→ **Instructions**
(1) In the coral quarantine post, what does fatrip run in a hang-on-back filter?
(2) Continue the coral quarantine post from where it stops.

→ **Text shown**
2. Do i have to use a hang on filter, and if so, what media do you use in it??

fatrip
02/26/2008, 10:54 AM
you dont need the macro in there. there will be really no nutrients to export. would only put in there if you are QTing fish. i use a hang on back just to run carbon it keep that water clearer and if there is any die off from the frag plugs and or rocks to new corals are on it will take that out of the water as well. but it sounds like you are on the right track. what type of crals will you be getting in?? because if you are getting in some SPS i wouldnt keep it under that light too long unless you make a rack to put it more towards the top of the tank to get more direct light. Also when going from the QT tank to the main i would light acclimate them by starting them at the bottom of the tank and slowing raising them over a peroid of a week or 2. if you have any more ? just ask i'd be happy to help ya. :)

→ **Data excerpt**

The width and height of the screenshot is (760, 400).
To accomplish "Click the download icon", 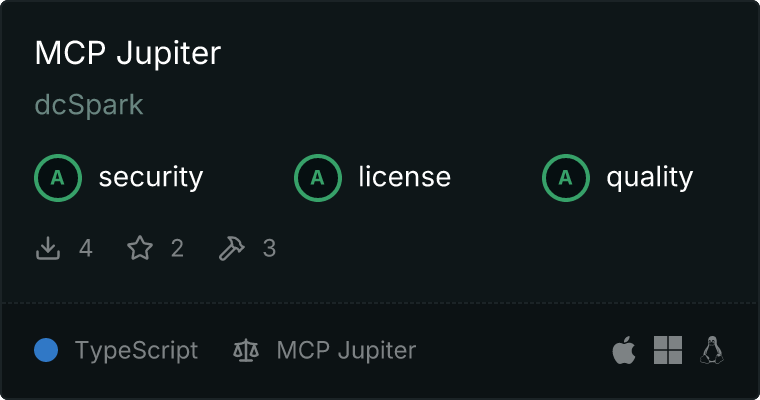I will click(x=48, y=248).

→ **Responses to the tasks**
(1) Carbon.

(2)
Rouselb
02/26/2008, 11:12 AM
Iv been trying to keep a mixed tank for yrs, more recently ( about a yr or so), i have been getting into sps. I used to just buy frags from the same farm grower, and i didnt QT or dip. Now, im getting into buying frags form others, so im now dosing interceptor for 12 hrs on every Acro, and dipping all corals in TMCC for 20 min. I want to be more cautious, i dont want to get red bugs or flat AEFW so im trying to do this right. It looks like all i need to do is throw in some carbon and i should be good to go for now. Thanks for your help. If im missing something let me know.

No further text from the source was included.